The point isn’t whether you’d personally follow any of these folks back; the point is that they’re giving you multiple reasons to do so. What I like about these bios is that they’re packed with information, tell you what the person is and does, usually provide some element of geographic location, and usually feature some personal element to make the author more human, fully rounded, likeable or interesting. That’s pretty good for 140 characters or less, proving that what you need to say about yourself really can be said in a very short space of time.

If you’re going to use Twitter for professional development, make sure you’re giving yourself every opportunity to get the most out of it. Start with a good handle, a great bio, and attractive usage patterns, and you’ll increase substantially the odds that Twitter will render some return on your investment.


  1. Jamie Clark said:

    Thanks, unexpected fun running into myself here, when I followed your link.

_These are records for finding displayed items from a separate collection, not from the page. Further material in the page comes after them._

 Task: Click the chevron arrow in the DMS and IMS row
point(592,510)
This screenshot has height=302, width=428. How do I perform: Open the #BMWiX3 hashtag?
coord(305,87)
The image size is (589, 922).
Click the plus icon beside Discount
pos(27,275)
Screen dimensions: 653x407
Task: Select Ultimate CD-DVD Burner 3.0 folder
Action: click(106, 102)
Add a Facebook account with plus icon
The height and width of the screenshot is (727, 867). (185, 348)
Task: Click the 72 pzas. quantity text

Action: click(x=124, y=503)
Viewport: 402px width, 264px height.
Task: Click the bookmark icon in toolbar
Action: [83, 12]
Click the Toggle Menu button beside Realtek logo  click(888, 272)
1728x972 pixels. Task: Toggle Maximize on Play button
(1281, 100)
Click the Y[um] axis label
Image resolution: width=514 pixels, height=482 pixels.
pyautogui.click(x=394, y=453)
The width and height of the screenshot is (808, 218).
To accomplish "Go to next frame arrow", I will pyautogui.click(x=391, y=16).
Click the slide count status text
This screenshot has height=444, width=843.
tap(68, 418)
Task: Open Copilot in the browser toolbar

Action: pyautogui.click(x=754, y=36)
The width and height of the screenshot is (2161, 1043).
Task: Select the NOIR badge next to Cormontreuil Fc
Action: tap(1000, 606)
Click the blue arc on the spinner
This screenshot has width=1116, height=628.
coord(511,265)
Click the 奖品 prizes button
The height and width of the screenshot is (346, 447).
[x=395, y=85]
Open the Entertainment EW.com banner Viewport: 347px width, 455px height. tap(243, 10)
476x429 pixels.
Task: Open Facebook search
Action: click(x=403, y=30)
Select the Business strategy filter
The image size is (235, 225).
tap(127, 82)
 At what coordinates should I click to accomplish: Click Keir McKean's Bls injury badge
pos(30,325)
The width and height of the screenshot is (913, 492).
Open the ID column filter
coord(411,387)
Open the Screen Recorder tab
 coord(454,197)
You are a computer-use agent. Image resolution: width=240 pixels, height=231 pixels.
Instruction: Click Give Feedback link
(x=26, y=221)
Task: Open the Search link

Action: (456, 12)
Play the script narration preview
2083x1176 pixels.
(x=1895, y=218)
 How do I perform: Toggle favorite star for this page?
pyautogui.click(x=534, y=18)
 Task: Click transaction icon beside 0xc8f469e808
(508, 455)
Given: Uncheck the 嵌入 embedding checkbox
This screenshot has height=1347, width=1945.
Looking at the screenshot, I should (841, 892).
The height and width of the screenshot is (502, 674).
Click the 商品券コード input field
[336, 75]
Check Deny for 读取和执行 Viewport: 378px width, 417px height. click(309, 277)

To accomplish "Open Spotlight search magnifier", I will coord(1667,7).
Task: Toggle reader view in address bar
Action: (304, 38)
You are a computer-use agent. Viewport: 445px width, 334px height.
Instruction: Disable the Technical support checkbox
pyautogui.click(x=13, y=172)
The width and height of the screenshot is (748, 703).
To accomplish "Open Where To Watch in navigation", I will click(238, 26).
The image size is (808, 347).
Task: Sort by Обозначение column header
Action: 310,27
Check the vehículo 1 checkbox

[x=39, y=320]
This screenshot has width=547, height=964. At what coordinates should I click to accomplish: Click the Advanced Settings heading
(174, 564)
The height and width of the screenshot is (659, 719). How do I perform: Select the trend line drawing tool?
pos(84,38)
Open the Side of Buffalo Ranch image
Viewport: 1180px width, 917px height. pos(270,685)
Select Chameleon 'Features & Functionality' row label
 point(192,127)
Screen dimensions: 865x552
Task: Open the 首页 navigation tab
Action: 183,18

    I like this byte from your own profile: “Dispatches from a Legal Profession on the Brink”. Been on the brink for a while now, though. See law firms cratering yet? I don’t. Accountancy and Doctors (MDs) have deeply restructured as professions … but it’s taken 30 years.

    You noted you violate your own rule that following and followers should be roughly equal. Hmm. Does that mean that people like you don’t like to read people like you? Not sure about this one. Does Scoble really read 25000 microbloggers? I’m thinking it’s more like a daily search for mentions via Tweetdeck. Me, I follow people I want to READ, and who don’t spam, and whose comments aren’t going to get RTd to me 20 times anyway. Bad strategy? Cheers

    @ 1:29 pm
  2. Excellent post Jordan. It’s bothersome to summarize a bio in 160 characters but can be done as you shared above.